The prison is one of the largest in Liberia, housing more than three hundred inmates, as conditions at the prison are said to be deplorable with inmates due to overcrowding, and the lack of adequate health care, and good food among others.
Reporting the devastating health conditions of female prisoners, our Nimba County Correspondent said the current provision of health care to women imprisoned fails to meet their needs and is, in too many cases, fall short of what is required by human rights and international recommendations.
This includes a lack of gender sensitivity and practices in the prison, violations of women’s human rights, and failure to accept that female prisoners have more and different healthcare needs compared with their male prisoners, which often related to reproductive health issues, mental health problems, sanitary napkins among others.
Advocates have rallied the national governments, policy-makers, and prison management through the Ministry of Justice’s Bureau of Correction to address gender insensitivity and social injustice in prisons, especially women’s sanitary napkins and healthcare.
They believe that there are immediate needful steps that could be taken to deal with public health neglect, abuses of human rights, and failures in gender sensitivity against female prisoners in the Sanniquellie Central Prison, while the public health importance of imprisonment is insufficiently recognized.
At the climax of Saturday’s visit, a close look at the needs of women in prison and related health aspects raised issues of gender inequity and insensitivity to human rights neglect, showing a general lack of public health concern in the Sanniquellie Central Prison.
The number of these women prisoners resulted in the commission of crimes ranging from aggravated assault, drug abuse, murder, and other civil and criminal cases, which are mostly common crimes committed by women.
HEALTH CARE NEEDS
Women in prison generally have more specific health problems than male prisoners and tend to place a greater demand on the prison health service than men do.

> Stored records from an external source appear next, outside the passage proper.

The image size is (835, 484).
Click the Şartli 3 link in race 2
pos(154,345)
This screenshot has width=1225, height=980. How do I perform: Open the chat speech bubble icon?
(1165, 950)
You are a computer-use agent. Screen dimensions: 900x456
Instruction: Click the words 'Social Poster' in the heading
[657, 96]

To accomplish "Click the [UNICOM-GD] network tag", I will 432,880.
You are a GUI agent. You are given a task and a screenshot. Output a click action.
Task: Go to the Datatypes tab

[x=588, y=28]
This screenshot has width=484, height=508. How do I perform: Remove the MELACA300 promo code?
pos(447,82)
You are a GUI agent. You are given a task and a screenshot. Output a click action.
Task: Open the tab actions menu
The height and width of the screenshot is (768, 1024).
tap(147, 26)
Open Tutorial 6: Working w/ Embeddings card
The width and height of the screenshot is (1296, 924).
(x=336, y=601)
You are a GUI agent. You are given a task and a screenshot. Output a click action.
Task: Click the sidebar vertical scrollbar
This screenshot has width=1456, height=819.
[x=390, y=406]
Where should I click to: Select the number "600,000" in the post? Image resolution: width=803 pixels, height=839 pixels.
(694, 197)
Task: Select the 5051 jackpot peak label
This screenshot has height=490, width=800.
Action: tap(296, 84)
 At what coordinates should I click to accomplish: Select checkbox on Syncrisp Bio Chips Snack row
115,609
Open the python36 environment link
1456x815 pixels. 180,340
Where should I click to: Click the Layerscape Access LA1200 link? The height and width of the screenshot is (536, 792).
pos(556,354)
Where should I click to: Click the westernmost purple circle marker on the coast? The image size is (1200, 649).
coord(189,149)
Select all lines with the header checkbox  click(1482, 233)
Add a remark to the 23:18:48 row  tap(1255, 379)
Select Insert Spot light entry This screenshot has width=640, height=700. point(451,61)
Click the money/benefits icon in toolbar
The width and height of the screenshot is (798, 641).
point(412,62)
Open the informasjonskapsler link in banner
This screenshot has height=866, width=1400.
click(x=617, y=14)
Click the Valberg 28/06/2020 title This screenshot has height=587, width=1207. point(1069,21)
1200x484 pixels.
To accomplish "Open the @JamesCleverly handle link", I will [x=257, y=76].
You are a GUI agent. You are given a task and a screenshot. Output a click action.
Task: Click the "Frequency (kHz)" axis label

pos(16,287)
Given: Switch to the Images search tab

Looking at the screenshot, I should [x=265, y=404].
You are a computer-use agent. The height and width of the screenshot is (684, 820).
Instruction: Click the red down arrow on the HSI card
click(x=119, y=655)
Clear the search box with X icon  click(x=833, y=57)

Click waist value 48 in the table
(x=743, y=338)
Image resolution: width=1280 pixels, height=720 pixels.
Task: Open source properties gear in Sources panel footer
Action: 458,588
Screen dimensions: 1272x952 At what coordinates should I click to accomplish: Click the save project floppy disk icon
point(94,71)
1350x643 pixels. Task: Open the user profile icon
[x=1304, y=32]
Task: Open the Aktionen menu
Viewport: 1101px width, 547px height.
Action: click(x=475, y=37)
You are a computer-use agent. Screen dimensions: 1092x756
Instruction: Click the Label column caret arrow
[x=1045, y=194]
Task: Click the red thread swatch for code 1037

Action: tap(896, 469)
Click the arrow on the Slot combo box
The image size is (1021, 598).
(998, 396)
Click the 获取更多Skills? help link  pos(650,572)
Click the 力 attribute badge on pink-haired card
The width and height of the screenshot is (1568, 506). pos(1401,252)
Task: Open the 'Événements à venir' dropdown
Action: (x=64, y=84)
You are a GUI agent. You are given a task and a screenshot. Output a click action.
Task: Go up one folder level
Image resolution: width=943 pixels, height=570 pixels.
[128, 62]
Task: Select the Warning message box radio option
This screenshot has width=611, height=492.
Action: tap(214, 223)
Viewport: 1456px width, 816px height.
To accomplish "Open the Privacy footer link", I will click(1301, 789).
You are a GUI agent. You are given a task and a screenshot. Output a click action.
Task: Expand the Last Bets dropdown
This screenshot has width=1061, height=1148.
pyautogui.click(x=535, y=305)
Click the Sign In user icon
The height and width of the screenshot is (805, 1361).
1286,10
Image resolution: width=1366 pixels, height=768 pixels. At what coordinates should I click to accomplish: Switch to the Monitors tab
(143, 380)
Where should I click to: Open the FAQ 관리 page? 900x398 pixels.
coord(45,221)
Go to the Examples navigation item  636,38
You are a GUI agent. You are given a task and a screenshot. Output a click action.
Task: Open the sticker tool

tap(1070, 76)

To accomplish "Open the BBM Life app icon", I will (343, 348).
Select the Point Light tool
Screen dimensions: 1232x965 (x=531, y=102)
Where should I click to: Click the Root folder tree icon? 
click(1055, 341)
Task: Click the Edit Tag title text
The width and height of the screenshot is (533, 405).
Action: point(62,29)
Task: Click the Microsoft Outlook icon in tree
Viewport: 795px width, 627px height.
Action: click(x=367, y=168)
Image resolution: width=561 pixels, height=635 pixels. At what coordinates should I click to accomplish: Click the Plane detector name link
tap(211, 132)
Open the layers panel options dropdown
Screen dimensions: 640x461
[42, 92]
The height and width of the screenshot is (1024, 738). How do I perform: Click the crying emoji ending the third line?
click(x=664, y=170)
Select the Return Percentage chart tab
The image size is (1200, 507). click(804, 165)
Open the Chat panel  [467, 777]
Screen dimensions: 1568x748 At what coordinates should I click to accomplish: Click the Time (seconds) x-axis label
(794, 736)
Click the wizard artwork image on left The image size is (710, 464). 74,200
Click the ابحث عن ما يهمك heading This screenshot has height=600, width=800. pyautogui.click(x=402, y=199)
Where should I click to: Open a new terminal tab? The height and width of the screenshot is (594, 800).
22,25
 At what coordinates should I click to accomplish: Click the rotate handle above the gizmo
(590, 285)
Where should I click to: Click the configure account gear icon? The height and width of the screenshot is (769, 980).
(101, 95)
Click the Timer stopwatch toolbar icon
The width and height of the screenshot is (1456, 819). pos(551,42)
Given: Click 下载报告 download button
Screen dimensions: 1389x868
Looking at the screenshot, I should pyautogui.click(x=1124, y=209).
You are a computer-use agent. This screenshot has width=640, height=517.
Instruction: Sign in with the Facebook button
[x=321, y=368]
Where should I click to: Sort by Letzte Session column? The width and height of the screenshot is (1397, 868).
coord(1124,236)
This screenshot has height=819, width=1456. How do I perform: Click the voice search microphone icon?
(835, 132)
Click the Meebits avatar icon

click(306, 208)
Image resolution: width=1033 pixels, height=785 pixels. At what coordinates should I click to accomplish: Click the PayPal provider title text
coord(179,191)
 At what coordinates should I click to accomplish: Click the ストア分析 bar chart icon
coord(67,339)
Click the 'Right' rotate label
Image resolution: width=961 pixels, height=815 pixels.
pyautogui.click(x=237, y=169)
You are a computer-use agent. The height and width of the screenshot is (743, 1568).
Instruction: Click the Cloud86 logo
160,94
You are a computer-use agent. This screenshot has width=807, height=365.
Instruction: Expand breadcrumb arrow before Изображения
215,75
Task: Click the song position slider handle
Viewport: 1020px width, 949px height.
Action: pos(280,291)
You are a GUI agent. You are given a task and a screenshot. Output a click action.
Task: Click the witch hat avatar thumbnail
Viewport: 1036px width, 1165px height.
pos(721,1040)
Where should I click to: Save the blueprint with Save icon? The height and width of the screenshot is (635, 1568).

Women prisoners frequently suffer from mental health problems, among which post-traumatic stress disorder, depression, and self-harming are regularly reported, suffering from mental health problems to a higher degree than both male prisoners.
Women are at greater risk than men of entering prison with sexually transmitted infections such as chlamydia, gonorrhea, syphilis, and HIV/AIDS, often as a result of past high-risk sexual behaviors including prostitution, sex work, and being a victim of sexual abuse.
Additionally, women in prison have specific health issues; the most prominent are related to reproductive health such as menstruation, menopause, pregnancy, and breastfeeding.